Why are we obsessed with Asia's economic woes (''Asia: The global impact,'' Special Report, June 1)? Using any rational economic or strategic measure, all of the countries of Asia, except for China and Japan, are irrelevant to our economy. Do we need to put up with moralistic preaching when things go well and with racist whining when things go badly?

We have vastly more important areas of the world to pay attention to. South of us is a vast continent that can benefit from our help, provided we offer the help in a more intelligent and sensitive manner than has historically been the case. Why are we so excited about the growth of the middle class in Asia when there are still huge numbers of people living in shantytowns in South American cities?

Why are we not doing more to help Russia help itself? Despite many ideological differences (first as an empire, and then as a communist state), Russia has been America's ally in two world wars and has contributed to the survival of the Western democracies by making unbelievable sacrifices. And if area is taken into account, Russia is one of the biggest Asian countries of all. Given time and intelligently applied help, Russia can become a far bigger U.S. trading partner and offer larger and safer investment opportunities than all those countries that occupy our attention today.

Let us set our priorities straight. It is in our national interest to work with South America, with China, and with Russia.

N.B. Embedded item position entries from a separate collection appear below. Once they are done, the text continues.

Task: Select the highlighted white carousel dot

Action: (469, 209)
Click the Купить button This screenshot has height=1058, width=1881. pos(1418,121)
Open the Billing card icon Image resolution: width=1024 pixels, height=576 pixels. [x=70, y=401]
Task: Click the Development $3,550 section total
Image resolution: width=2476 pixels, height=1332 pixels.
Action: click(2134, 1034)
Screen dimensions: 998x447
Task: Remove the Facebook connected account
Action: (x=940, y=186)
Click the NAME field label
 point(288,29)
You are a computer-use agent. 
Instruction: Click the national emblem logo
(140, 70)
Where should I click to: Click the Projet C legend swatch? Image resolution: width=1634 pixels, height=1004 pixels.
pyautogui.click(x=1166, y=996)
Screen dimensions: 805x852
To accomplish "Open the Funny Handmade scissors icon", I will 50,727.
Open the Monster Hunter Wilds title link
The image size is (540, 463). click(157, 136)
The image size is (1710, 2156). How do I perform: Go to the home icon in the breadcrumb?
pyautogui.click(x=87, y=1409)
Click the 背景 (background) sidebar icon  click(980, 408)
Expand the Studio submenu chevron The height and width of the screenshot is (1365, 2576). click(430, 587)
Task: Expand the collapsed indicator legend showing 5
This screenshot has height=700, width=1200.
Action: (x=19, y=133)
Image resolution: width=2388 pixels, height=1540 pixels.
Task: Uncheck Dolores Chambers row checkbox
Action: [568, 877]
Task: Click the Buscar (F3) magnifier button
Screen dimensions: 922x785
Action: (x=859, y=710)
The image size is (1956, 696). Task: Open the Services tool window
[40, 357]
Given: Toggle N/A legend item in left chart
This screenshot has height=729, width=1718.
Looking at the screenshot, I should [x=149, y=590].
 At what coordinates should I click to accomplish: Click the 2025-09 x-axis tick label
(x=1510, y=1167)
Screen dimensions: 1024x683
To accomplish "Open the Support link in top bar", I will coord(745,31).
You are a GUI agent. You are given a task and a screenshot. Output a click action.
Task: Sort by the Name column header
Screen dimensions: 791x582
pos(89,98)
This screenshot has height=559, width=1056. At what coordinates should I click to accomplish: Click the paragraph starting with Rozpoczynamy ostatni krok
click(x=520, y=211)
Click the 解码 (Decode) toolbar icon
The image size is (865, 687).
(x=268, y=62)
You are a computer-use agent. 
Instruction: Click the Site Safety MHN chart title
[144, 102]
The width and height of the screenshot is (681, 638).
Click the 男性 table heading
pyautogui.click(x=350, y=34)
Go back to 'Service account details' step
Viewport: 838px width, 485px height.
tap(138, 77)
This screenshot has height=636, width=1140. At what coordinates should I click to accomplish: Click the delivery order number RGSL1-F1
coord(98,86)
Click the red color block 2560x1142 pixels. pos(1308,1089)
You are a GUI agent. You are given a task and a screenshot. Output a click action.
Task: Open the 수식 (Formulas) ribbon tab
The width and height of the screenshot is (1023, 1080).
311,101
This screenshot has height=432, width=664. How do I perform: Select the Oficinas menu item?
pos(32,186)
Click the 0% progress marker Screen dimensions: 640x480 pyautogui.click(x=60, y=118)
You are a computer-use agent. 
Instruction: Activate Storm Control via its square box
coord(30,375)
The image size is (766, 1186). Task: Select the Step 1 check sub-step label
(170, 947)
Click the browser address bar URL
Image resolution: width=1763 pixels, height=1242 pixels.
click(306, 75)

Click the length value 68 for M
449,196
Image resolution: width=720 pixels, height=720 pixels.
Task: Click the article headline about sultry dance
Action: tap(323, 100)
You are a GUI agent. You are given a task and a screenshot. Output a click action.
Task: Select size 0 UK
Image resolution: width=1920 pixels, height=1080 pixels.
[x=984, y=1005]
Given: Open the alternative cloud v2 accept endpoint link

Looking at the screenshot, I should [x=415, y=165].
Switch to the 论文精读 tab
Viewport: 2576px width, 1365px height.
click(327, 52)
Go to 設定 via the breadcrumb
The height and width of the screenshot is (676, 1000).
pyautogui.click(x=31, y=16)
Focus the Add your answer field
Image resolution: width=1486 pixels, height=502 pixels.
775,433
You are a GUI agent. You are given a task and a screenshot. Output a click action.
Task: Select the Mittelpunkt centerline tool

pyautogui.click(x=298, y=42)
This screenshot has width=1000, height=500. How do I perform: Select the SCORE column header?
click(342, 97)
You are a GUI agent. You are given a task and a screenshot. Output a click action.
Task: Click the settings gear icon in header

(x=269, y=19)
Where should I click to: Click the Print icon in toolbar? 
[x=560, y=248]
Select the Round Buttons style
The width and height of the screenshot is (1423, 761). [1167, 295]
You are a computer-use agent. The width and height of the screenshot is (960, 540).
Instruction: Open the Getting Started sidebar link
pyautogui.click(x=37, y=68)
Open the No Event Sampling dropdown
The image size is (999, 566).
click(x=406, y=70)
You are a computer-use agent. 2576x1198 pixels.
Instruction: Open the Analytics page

It is in the interest of multinationals and a few investment banks to pay so much attention to the poorly managed, philosophically alien regimes of Southeast Asia.

Irving I. Goldmacher
Stony Brook, N.Y.

What has fueled the crises in Asian countries is a combination of nepotism, cronyism, and a lack a competition, openness, and accountability. Asia, as more established economies have done in the past, is going through a period of transition and renewal. Unfortunately, as often is the case, it takes a big crisis to highlight and overcome inadequacies.

No doubt the West bears much of the responsibility for Asia's predicament. The lure of economic development has been, to be sure, the only convincing way of bringing Asia into the democratic capitalism fold. Now that Asia has taken the bait, there is no turning back. Yet, for its part, the West must and will share in the pain for winning Asia as a member of its economic family.

David Airth


Updated June 11, 1998 by bwwebmaster
Copyright 1998, Bloomberg L.P.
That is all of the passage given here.